# Exercise instructions
(a) Update the account of Minerva's melanoma treatment from "A craniotomy was" to "inhibitor, pembrolizumab (Keytruda®).", replacing "craniotomy" with "brain surgery".
(b) Go on with the account of Minerva's melanoma treatment, picking up after its final sentence.

# Selected extract
##########
Minerva gave birth to her son, David, about eight weeks early and just four weeks later, she was scheduled to begin her first melanoma treatment.
After David was safely born, Minerva underwent additional scans to determine the extent of melanoma in her body. The scans revealed that tumors surrounded her liver, pancreas, and colon.
Due to the severity of the metastases, Minerva’s first treatment regimen was very aggressive, and consisted of three chemotherapy agents (Dacarbazine, Vinblastine and Cisplatin) and two immunotherapies (Interferon and IL-2) – what was called biochemotherapy. Due to the toxicities and dosage of the cocktail, it was administered over five days in the hospital and then repeated every three weeks. With her husband Frank by her side, Minerva braved six rounds.
“Dr. Hamid said my melanoma was like a freight train – and that the biochemo was needed to slow it down,” remembers Minerva. Minerva would become eligible for some of the exciting new clinical trials that were starting to enroll patients, if her tumors shrunk.
“It was unbelievably hard. I had a newborn son and a five-year old daughter – and it was such a difficult course of treatment,” says Minerva. “But it worked. Many of her tumors shrank and then disappeared.”
With the reduced tumor burden, Minerva’s primary tumor site – finally identified in her rectum – was easily removed through surgery. She also enrolled in a clinical trial testing the safety and efficacy of the then-unapproved CTLA-4 inhibitor, ipilimumab (Yervoy®).
The experimental immunotherapy wasn’t curative – but it bought Minerva time with her family. She would continue to get monthly infusions of ipilimumab for the next two years until metastases (mets) in her brain – became symptomatic. “I started to experience tremors in my arms and felt like I was swaying, like I was on a boat,” says Minerva.
A craniotomy was performed to remove the largest of her brain mets. After recovering, she enrolled in a second clinical trial testing the effectiveness of anti-PD-1 inhibitor, pembrolizumab (Keytruda®).
##########
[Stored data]

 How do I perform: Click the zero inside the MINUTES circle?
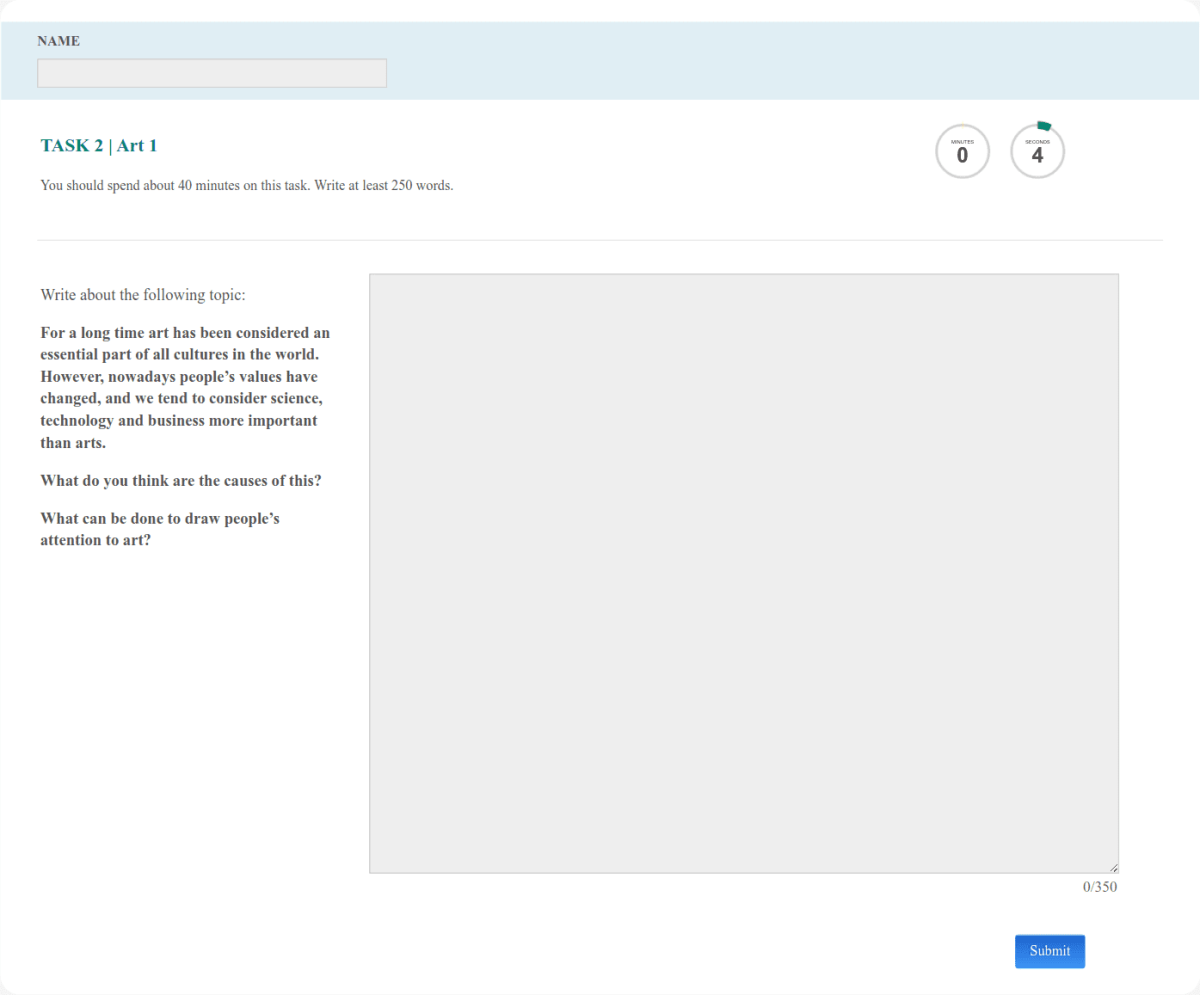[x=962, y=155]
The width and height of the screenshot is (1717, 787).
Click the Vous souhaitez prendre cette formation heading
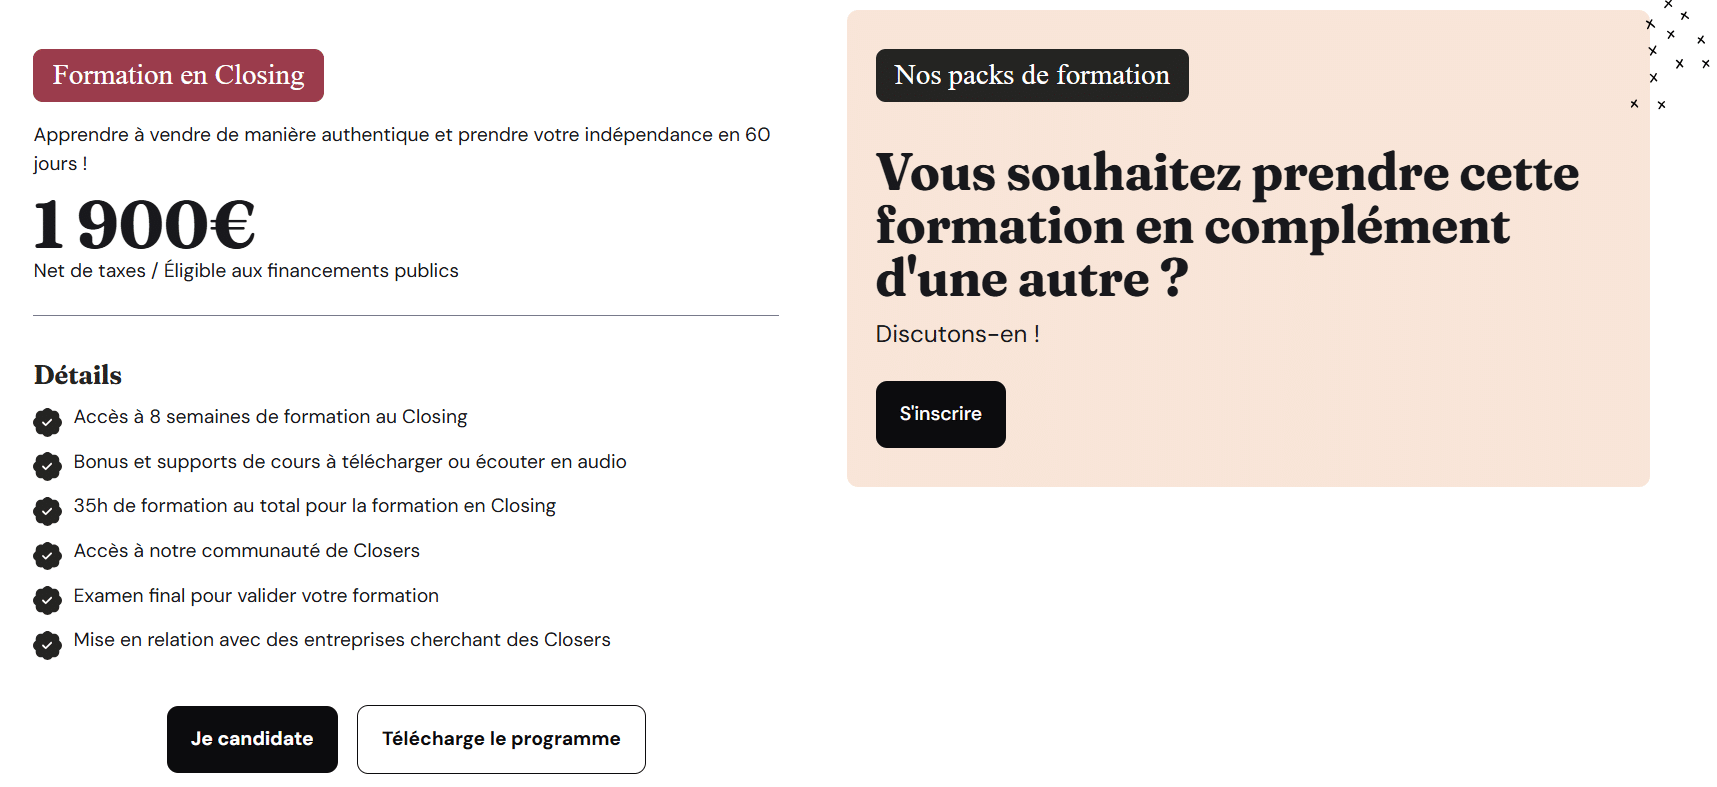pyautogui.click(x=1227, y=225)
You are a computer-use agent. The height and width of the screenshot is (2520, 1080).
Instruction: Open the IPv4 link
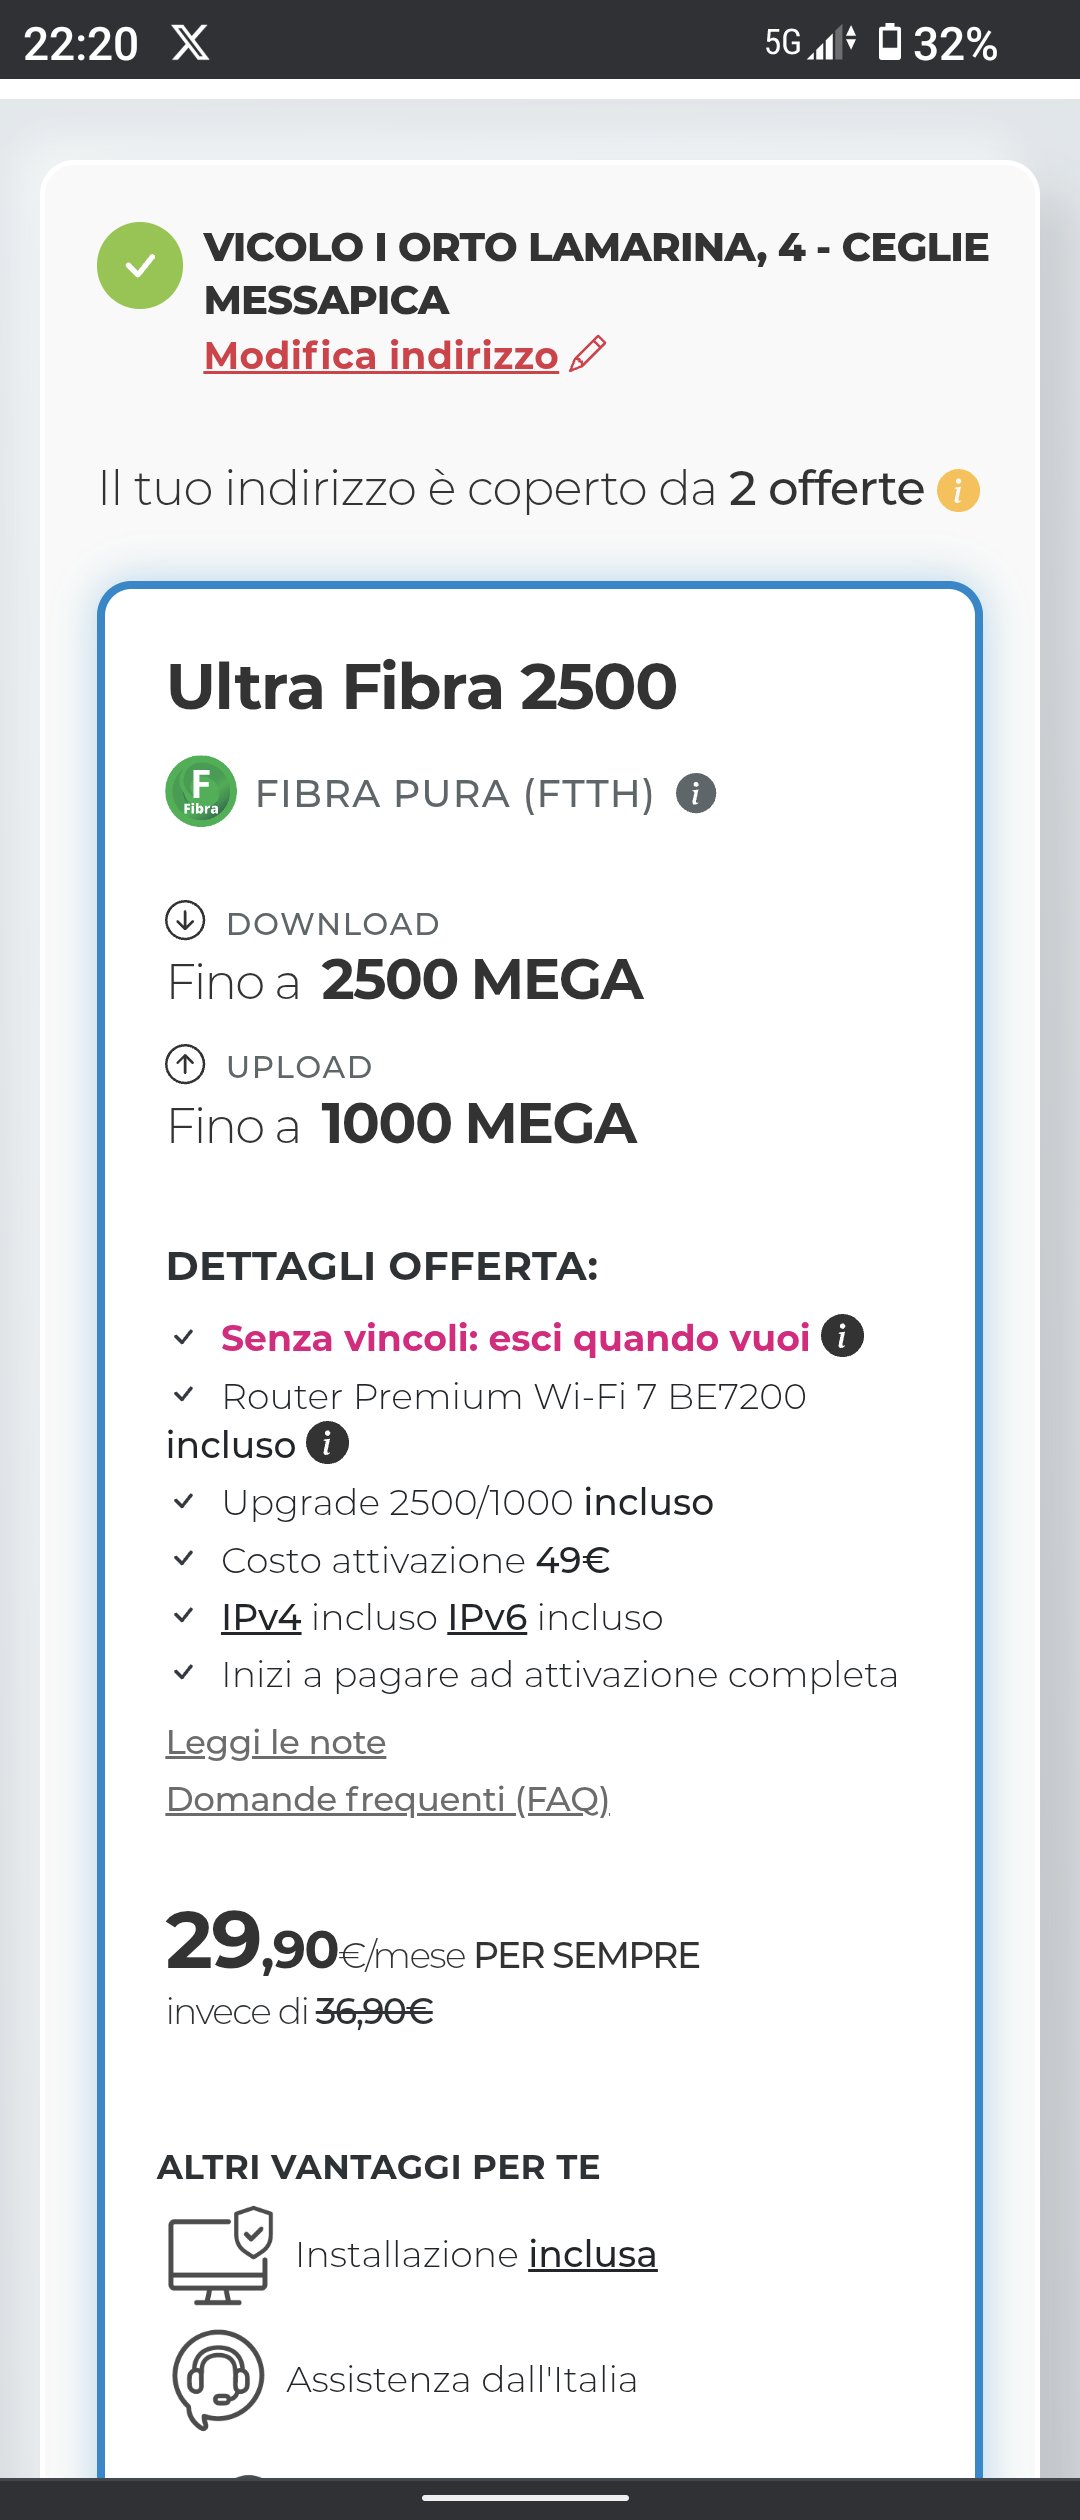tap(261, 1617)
##########
# Written responses
(a)
A brain surgery was performed to remove the largest of her brain mets. After recovering, she enrolled in a second clinical trial testing the effectiveness of anti-PD-1 inhibitor, pembrolizumab (Keytruda®).

(b)
At the time, researchers didn’t yet know that immunotherapies could cross the blood brain barrier. So when Minerva’s scans showed significant growth in her brain, they scheduled a second craniotomy.
“During the surgery, they realized that the symptoms I was experiencing were actually being caused by the Keytruda,” says Minerva. As the drug spurred her immune system to attack the cancer, it was also causing swelling. And the swelling was causing her symptoms. “It was actually reassuring that this was working. I even made it into some medical journals.”
Minerva continued on pembrolizumab for years and it wasn’t until 2019 that her melanoma started to show signs that it was developing resistance to the treatment.
She enrolled into a third clinical trial, this time trying a new approach called Tumor Infiltrating Lymphocytes or TIL Therapy.
TILs, or tumor-infiltrating lymphocytes, are the white blood cells that have successfully fought their way into the tumor. One theory is that these TILs are insufficient in number and/or otherwise incapable of fully reacting to the tumor as a foreign invader to be killed. TIL therapy works by harvesting TILs from a patient’s tumor, expanding their numbers greatly in a lab, and then administering these lab-grown TILs back into the patient’s body. These infused cells, already primed to successfully swarm the cancer, are then further activated with high-dose interleukin-2 (IL-2).
Minerva spent the first 18 days of August in the hospital receiving the treatment. Now, while being closely monitored, she waits to see if she’ll respond.
“If nothing else, melanoma has taught me patience. At first, I hoped biochemotherapy was going to be my cure. Then – I hoped for Yervoy, then Keytruda. With each new treatment I hope for a cure – but it hasn’t come yet.”
While Minerva hasn’t yet been cured from her melanoma – she has lived for 10 years with it. Her children are now 15 and 10 – and she’s been able see them grow up.
“I never could have imagined it,” says Minerva. “I’m in this for the long haul.”